Instructions to follow: Go through the listing below and return every line exactly.

______________________________

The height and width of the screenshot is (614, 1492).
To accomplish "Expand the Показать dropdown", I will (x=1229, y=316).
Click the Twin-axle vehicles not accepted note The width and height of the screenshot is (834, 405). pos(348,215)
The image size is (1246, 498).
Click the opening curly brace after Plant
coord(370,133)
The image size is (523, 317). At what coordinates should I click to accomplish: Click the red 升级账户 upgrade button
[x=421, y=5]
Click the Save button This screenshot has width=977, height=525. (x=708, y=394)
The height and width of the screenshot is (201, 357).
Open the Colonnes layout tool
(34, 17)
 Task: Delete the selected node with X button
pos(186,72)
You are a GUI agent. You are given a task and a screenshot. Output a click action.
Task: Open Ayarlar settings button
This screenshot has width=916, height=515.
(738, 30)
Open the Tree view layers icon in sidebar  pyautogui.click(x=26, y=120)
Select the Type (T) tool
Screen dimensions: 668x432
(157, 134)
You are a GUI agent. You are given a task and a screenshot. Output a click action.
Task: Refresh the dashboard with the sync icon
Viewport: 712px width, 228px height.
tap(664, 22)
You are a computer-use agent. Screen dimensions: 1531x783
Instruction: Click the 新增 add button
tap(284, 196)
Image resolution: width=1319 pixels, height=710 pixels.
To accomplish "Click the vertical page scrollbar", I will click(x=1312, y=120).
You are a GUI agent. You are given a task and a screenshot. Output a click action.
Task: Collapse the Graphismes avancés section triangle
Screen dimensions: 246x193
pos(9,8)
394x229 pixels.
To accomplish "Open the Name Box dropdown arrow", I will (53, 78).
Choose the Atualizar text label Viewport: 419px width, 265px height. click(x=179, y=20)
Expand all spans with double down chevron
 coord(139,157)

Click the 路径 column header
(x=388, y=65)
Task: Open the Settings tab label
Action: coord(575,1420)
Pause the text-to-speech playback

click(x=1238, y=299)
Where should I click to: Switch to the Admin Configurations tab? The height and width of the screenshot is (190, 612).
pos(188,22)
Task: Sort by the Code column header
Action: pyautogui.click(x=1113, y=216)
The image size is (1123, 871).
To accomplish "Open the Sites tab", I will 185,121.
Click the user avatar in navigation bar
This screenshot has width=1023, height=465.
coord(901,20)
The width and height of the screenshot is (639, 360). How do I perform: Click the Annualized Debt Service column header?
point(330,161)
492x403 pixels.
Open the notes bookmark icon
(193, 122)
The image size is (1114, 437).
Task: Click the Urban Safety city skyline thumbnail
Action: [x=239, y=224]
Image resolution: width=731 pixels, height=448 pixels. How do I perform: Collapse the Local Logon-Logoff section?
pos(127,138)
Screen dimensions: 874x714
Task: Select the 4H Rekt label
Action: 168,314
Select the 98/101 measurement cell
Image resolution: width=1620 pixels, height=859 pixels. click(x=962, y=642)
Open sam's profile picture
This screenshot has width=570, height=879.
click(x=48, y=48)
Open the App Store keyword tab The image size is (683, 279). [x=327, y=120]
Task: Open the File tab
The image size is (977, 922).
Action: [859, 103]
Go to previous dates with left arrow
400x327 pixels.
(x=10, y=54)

______________________________

Result for this exercise:
The height and width of the screenshot is (614, 1492).
To accomplish "Expand the Показать dropdown", I will (x=1229, y=316).
Click the Twin-axle vehicles not accepted note The width and height of the screenshot is (834, 405). pos(348,215)
The image size is (1246, 498).
Click the opening curly brace after Plant
coord(370,133)
The image size is (523, 317). At what coordinates should I click to accomplish: Click the red 升级账户 upgrade button
[x=421, y=5]
Click the Save button This screenshot has width=977, height=525. (x=708, y=394)
The height and width of the screenshot is (201, 357).
Open the Colonnes layout tool
(34, 17)
 Task: Delete the selected node with X button
pos(186,72)
You are a GUI agent. You are given a task and a screenshot. Output a click action.
Task: Open Ayarlar settings button
This screenshot has width=916, height=515.
(738, 30)
Open the Tree view layers icon in sidebar  pyautogui.click(x=26, y=120)
Select the Type (T) tool
Screen dimensions: 668x432
(157, 134)
You are a GUI agent. You are given a task and a screenshot. Output a click action.
Task: Refresh the dashboard with the sync icon
Viewport: 712px width, 228px height.
tap(664, 22)
You are a computer-use agent. Screen dimensions: 1531x783
Instruction: Click the 新增 add button
tap(284, 196)
Image resolution: width=1319 pixels, height=710 pixels.
To accomplish "Click the vertical page scrollbar", I will click(x=1312, y=120).
You are a GUI agent. You are given a task and a screenshot. Output a click action.
Task: Collapse the Graphismes avancés section triangle
Screen dimensions: 246x193
pos(9,8)
394x229 pixels.
To accomplish "Open the Name Box dropdown arrow", I will (53, 78).
Choose the Atualizar text label Viewport: 419px width, 265px height. click(x=179, y=20)
Expand all spans with double down chevron
 coord(139,157)

Click the 路径 column header
(x=388, y=65)
Task: Open the Settings tab label
Action: coord(575,1420)
Pause the text-to-speech playback

click(x=1238, y=299)
Where should I click to: Switch to the Admin Configurations tab? The height and width of the screenshot is (190, 612).
pos(188,22)
Task: Sort by the Code column header
Action: pyautogui.click(x=1113, y=216)
The image size is (1123, 871).
To accomplish "Open the Sites tab", I will 185,121.
Click the user avatar in navigation bar
This screenshot has width=1023, height=465.
coord(901,20)
The width and height of the screenshot is (639, 360). How do I perform: Click the Annualized Debt Service column header?
point(330,161)
492x403 pixels.
Open the notes bookmark icon
(193, 122)
The image size is (1114, 437).
Task: Click the Urban Safety city skyline thumbnail
Action: [x=239, y=224]
Image resolution: width=731 pixels, height=448 pixels. How do I perform: Collapse the Local Logon-Logoff section?
pos(127,138)
Screen dimensions: 874x714
Task: Select the 4H Rekt label
Action: 168,314
Select the 98/101 measurement cell
Image resolution: width=1620 pixels, height=859 pixels. click(x=962, y=642)
Open sam's profile picture
This screenshot has width=570, height=879.
click(x=48, y=48)
Open the App Store keyword tab The image size is (683, 279). [x=327, y=120]
Task: Open the File tab
The image size is (977, 922).
Action: [859, 103]
Go to previous dates with left arrow
400x327 pixels.
(x=10, y=54)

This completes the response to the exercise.